The Improving STEM Learning Through Interactive RoboBooks is a collaborative project between Tufts University?s Center for Engineering Educational Outreach and the Center for Applied Special Technology, Inc. This project will develop RoboBooks, a novel interactive cyberenabled workspace for high school students with learning disabilities and/or behavioral/emotional disabilities that will improve their science understanding in chemistry and physics.
Phase 1 will focus on preparing the RoboBook technology for the proposed research by embedding supports and scaffolds into the tool with the goal of improving the science learning experience for students with disabilities. Expertise and assets created in an NSF-funded collaborative research project (DRL-0730260) in which CAST, EDC and the University of Michigan are developing UDL approaches to science curricula for middle and high school students will be leveraged for this project. They are 1) developing an open source UDL Inquiry Science System that enables science curricula to be transformed into digitally supported versions that incorporate UDL features, 2) creating guidelines for designing UDL science materials, and 3) developing four UDL exemplars of chemistry and biology units from tested instructional materials and evaluating the benefits of these exemplars for middle and high school students with and without learning disabilities.
In addition to preparing the technologies with embedded supports and scaffolds, the development of precise curricular units in physics and chemistry will take place during this phase of the project. A small cohort of teachers from Fenway High School and Boston Arts Academy will be incorporated into the project to advice in the design of the specific supports as well as the curricular materials. These teachers, along with one additional teacher, will be trained in the summer of 2010 to implement RoboBooks in their science classrooms in Fall 2010. Two teachers from each participating school will work with the team in Phase 2.
Phase 2 of the project focuses on collecting pilot data on the overall effectiveness of RoboBooks as designed for students with high incidence disabilities.
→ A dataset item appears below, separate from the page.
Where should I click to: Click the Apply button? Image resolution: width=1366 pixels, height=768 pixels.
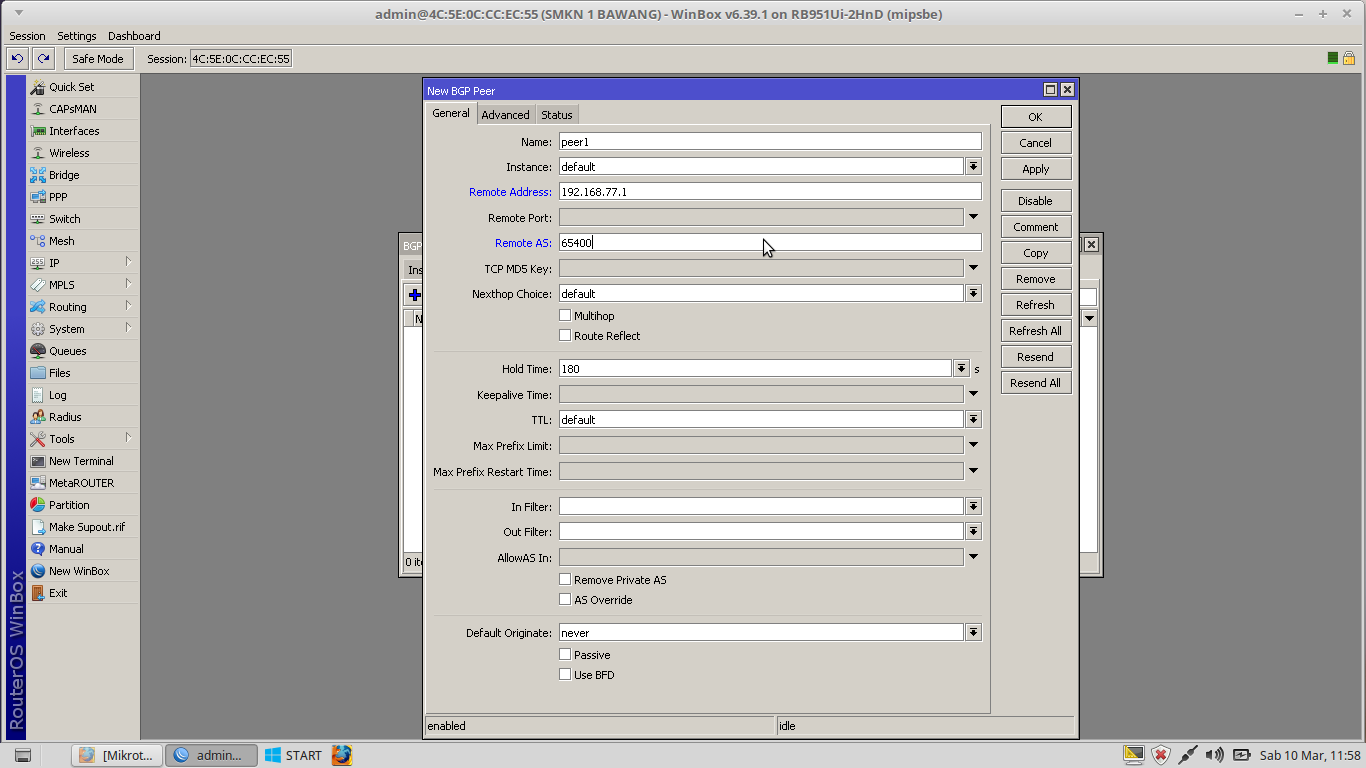(1035, 168)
This phase will involve two teachers each from Fenway High School and Boston Arts Academy. A pilot study will be conducted with four classrooms to measure impact of the books as well as learning (content and process) gains and engagement in science. The primary research questions driving the pilot study will be:
1. How do students with high incidence disabilities use interactive RoboBooks in high school physics and chemistry classes?
2. Which supports and scaffolds embedded in RoboBooks do students and teachers find useful?
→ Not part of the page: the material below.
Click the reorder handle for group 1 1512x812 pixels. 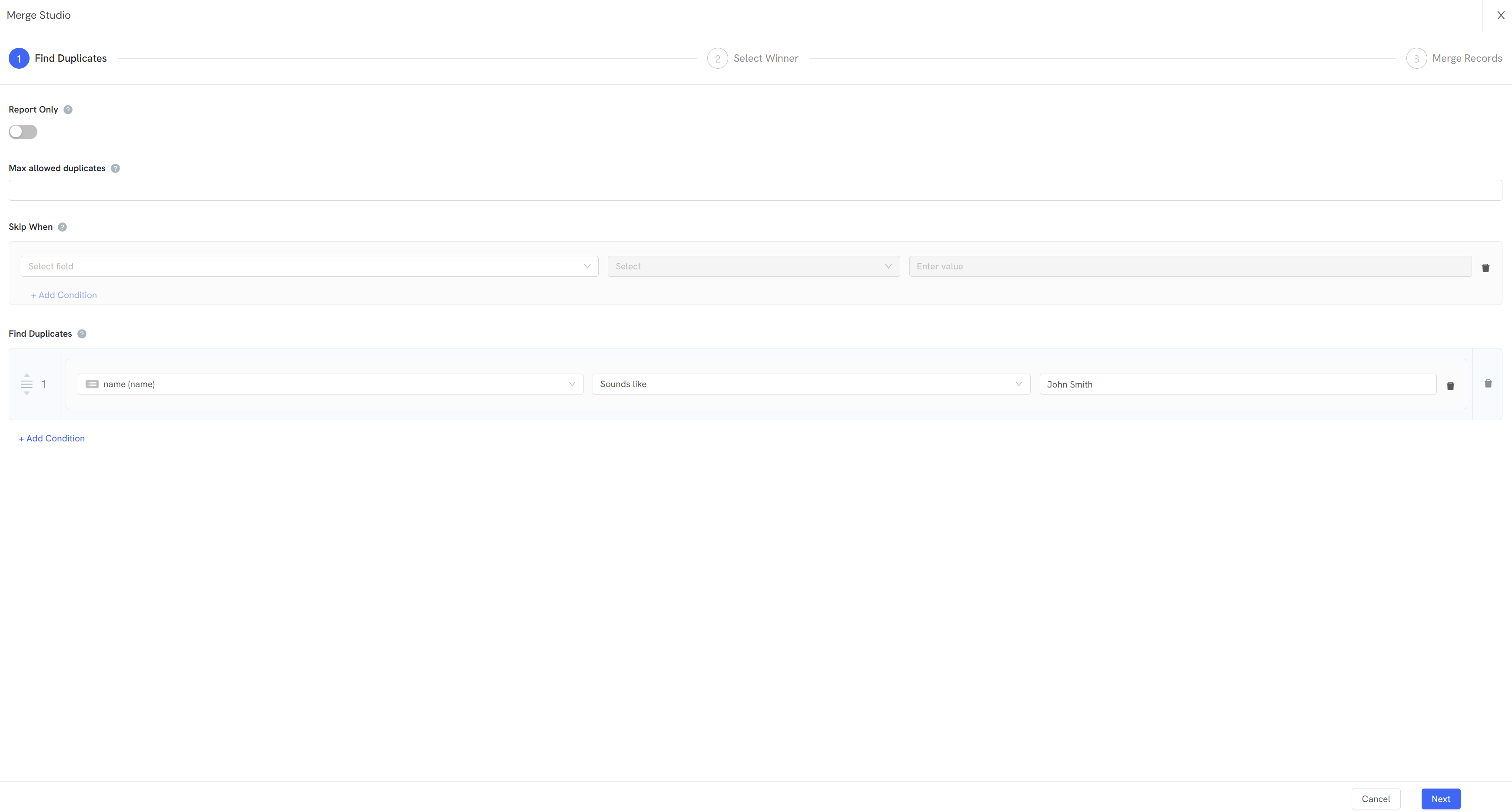click(27, 384)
3. How does the use of the RoboBooks affect student engagement relative to content using more traditional resources?
4. What are the student-level attitudinal benefits reasonably ascribable to using RoboBooks?
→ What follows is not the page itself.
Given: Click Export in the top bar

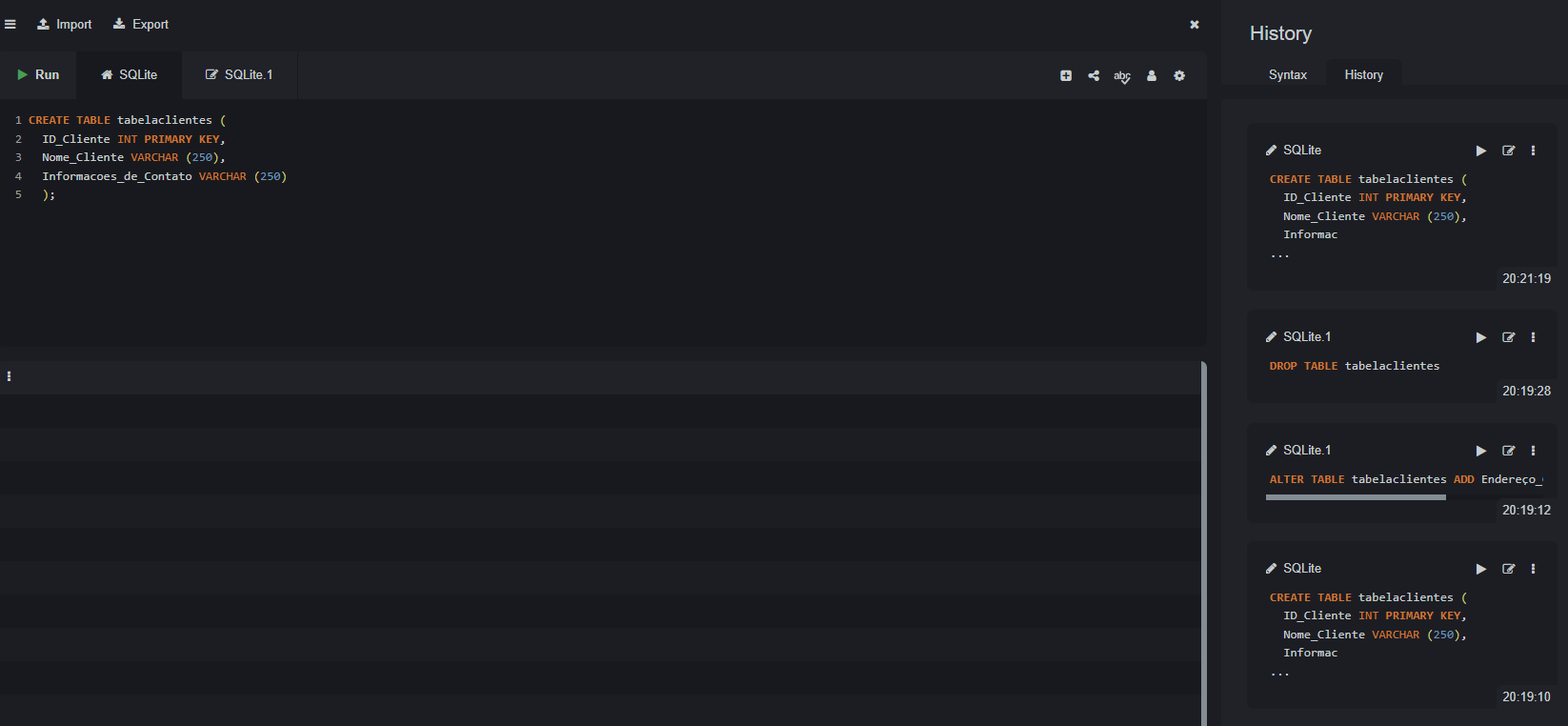Looking at the screenshot, I should [x=141, y=25].
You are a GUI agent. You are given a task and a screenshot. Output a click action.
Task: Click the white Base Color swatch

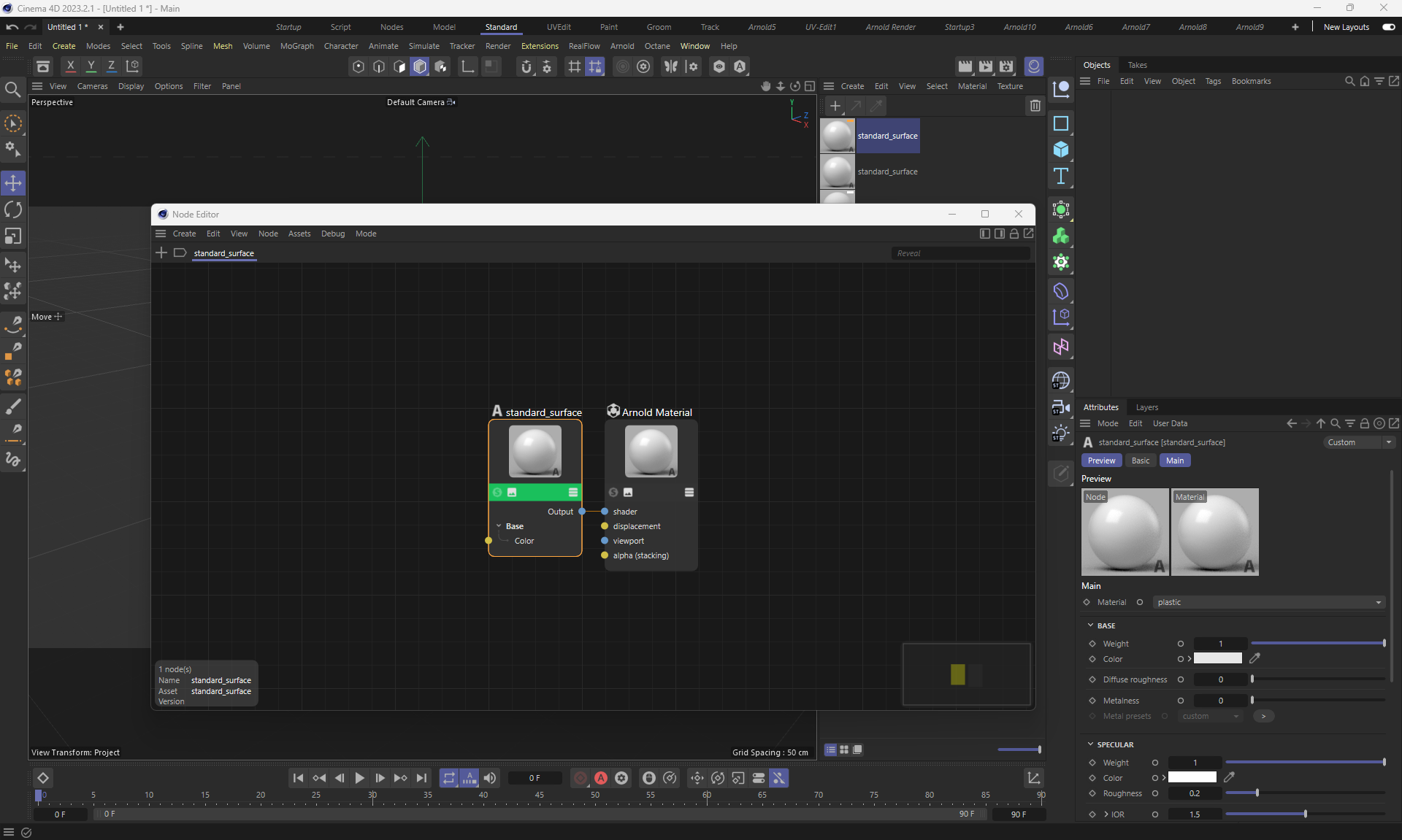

5. What cognitive benefits can be ascribed to the use of the RoboBooks? How do different implementations affect learning outcomes? What contextual variables facilitate or impede student-level learning benefits?
The pilot study will employ the following measures: student and Teacher questionnaires embedded in RoboBooks to obtain feedback on usability and content presentation; interviews with teachers and students facilitated by the project staff and the external evaluator to gather more qualitative feedback; and pre/post science assessments. In addition, classroom observations will be conducted to observe the practices of use students with disabilities engage in with RoboBooks. Davis Square Research Associates will conduct the formative and summative independent evaluation.
Researchers at Tufts University Center for Engineering Education and Outreach (CEEO) and the Center for Applied Special Technology (CAST) collaborated to create and pilot a novel interactive electronic workbook (RoboBooks) with added supports based on the principles of Universal Design for Learning (UDL). These supports are designed to provide high school students with disabilities opportunities to use proven educational technologies to design science experiments, collect and analyze data, use those data in robotic activities, and share their findings and understanding through alternative presentation media such as stop-action movies. For this pilot development project RoboBooks was used in two inclusive high school classrooms, one in chemistry and one in physics, and data analysis focused on the students with high incidence disabilities. A one-week unit was developed in each subject for the pilot testing. UDL embedded supports included text-to-speech, options in the ways students could respond to questions, hints and highlighting of important information, concept maps that organized information and made connections, and additional images and videos for clarification. Students with high incidence disabilities varied in their ratings of the usefulness of the different UDL supports, with text-to-speech and response options rated highest. The students reported that they enjoyed working on science activities in this digital format and indicated that they felt they understood the information better than when science was presented in a traditional format. Teachers also reported a higher level of engagement during the pilot implementation than they typically saw in many of their students. Due to the brief duration it is not possible to attribute any cognitive benefits to the use of RoboBooks with embedded UDL supports.